--- Prompt ---
Find the line containing "Task: Click the CoinMarketCap watermark logo" in the entries; transcribe it and all remaining lines through the end, exactly as they appear, but not the pictures.

--- Data records ---
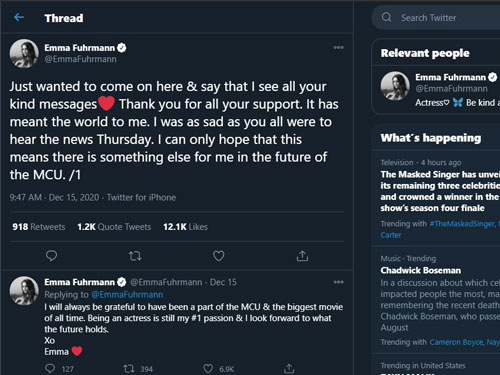Screen dimensions: 500x375
Task: Reply to the main tweet
Action: click(x=51, y=256)
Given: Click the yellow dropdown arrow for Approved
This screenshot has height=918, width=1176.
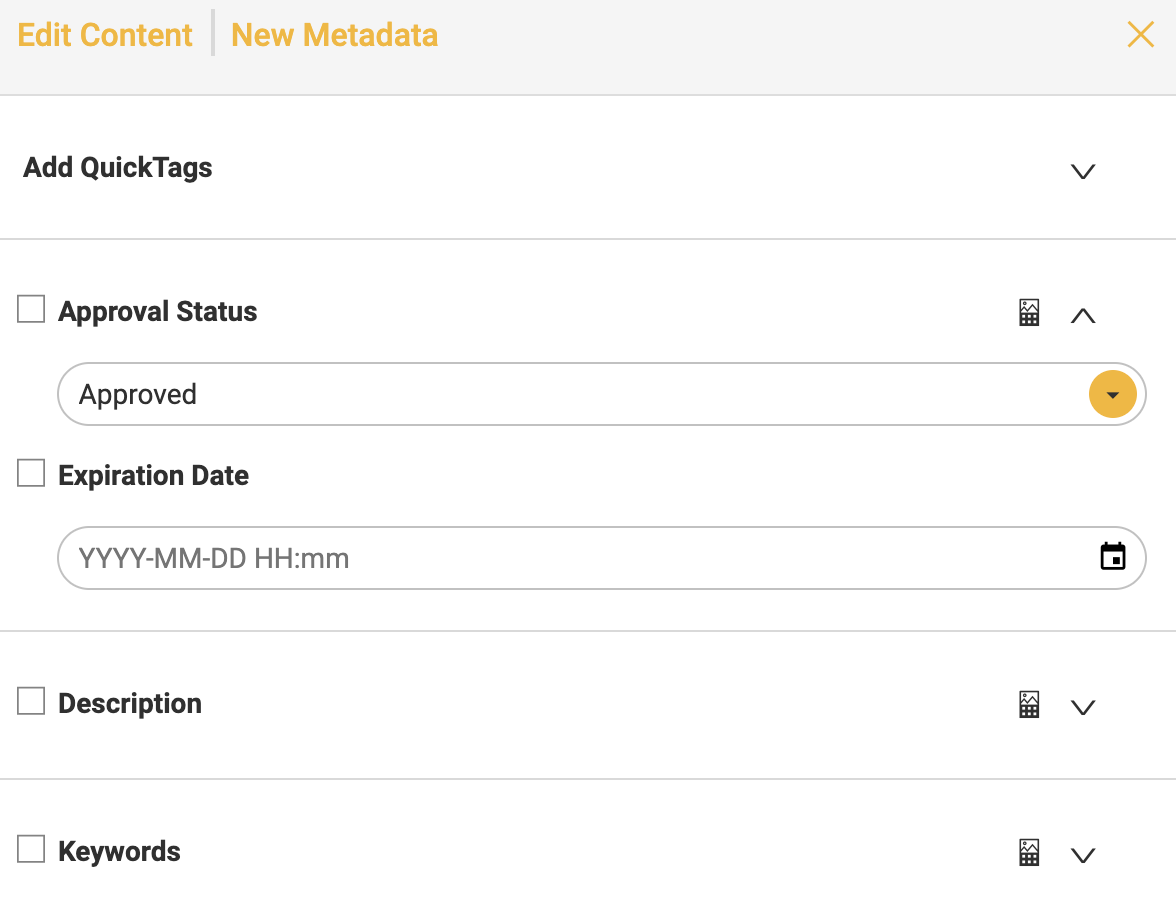Looking at the screenshot, I should point(1112,394).
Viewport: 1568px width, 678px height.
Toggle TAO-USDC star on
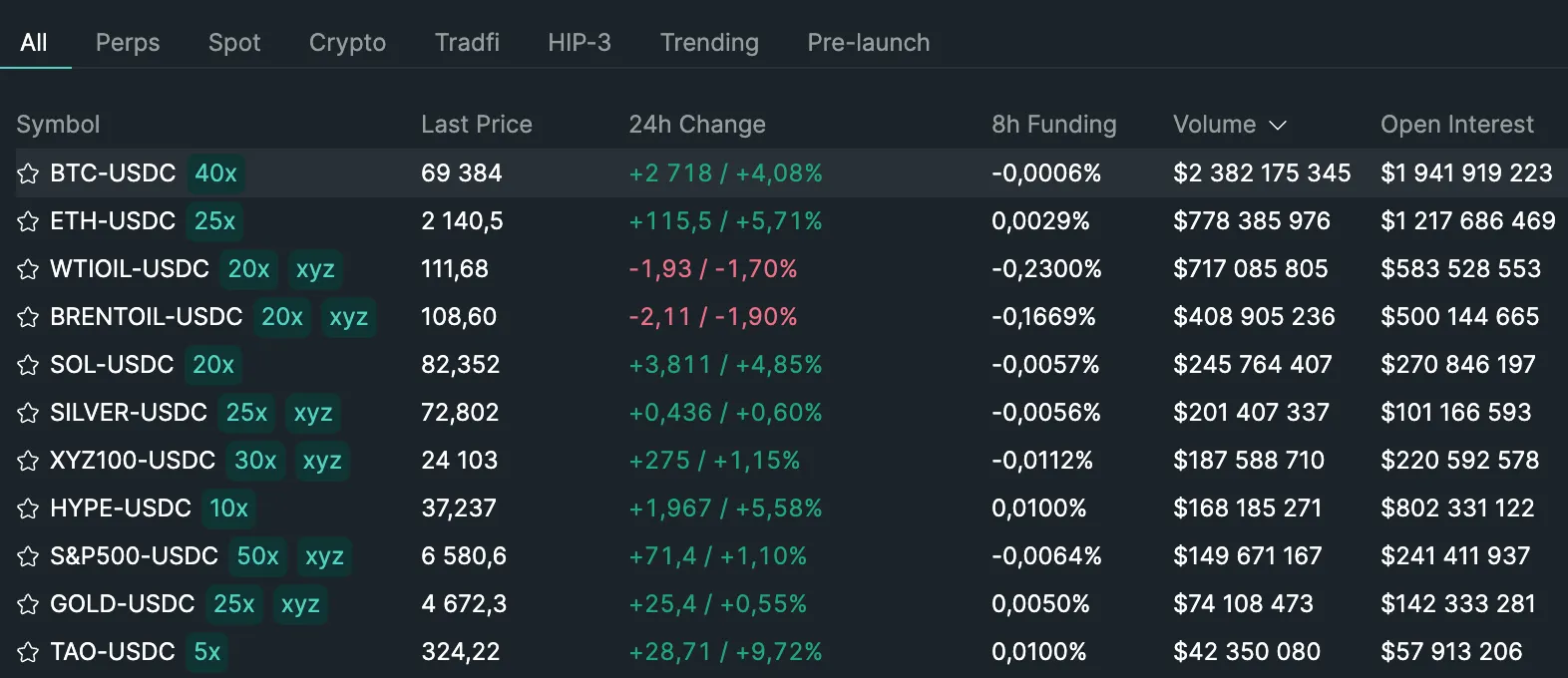[28, 652]
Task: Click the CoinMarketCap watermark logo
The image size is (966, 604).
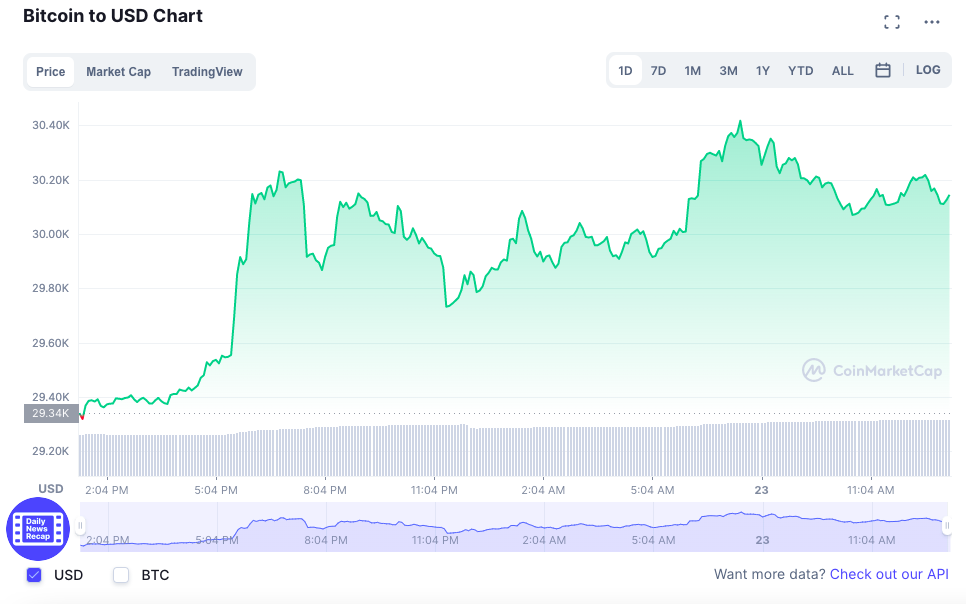Action: 872,370
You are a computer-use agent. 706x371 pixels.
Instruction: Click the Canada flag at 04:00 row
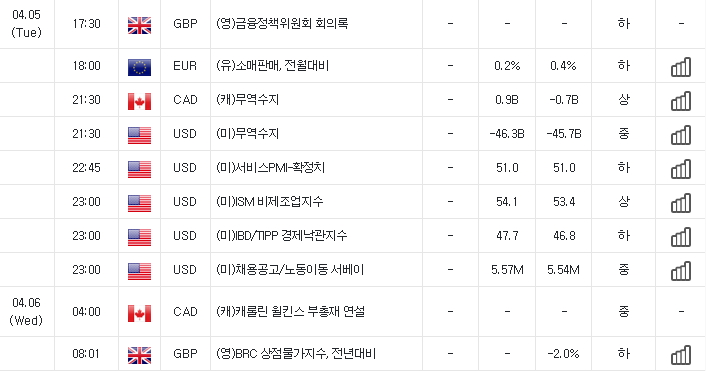coord(140,313)

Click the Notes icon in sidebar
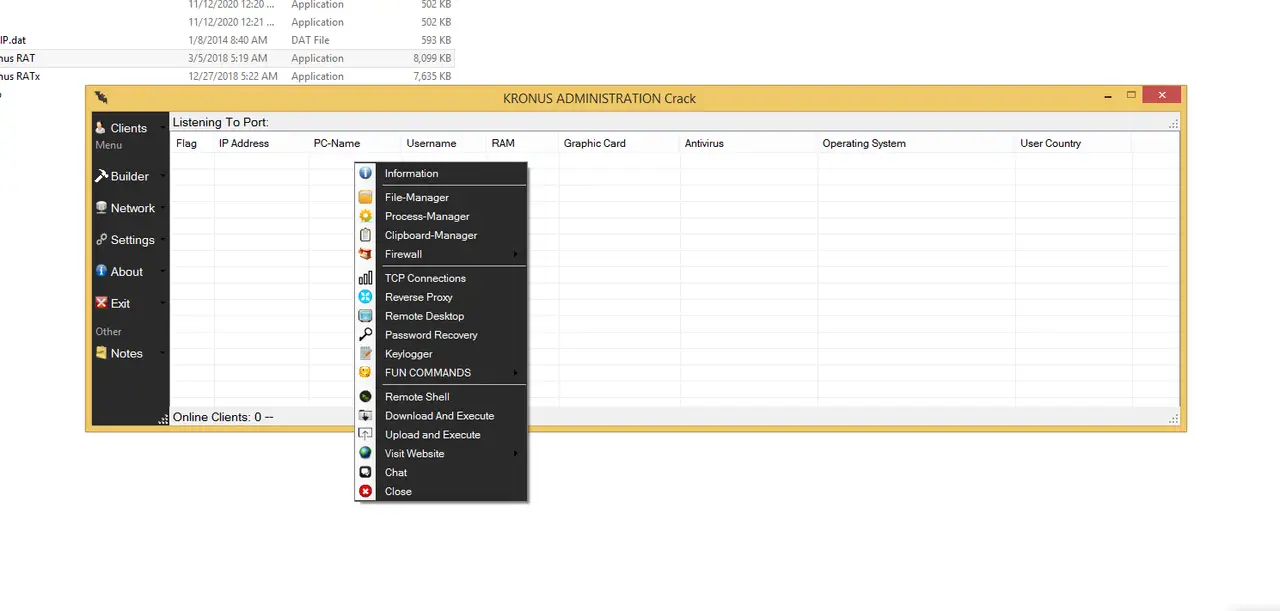(x=101, y=353)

--- Answer box ---
Task: Click the CoinMarketCap watermark logo
The image size is (966, 604).
Action: 872,370
You are a computer-use agent. 706x371 pixels.
Instruction: Click the Canada flag at 04:00 row
coord(140,313)

Click the Notes icon in sidebar
(x=101, y=353)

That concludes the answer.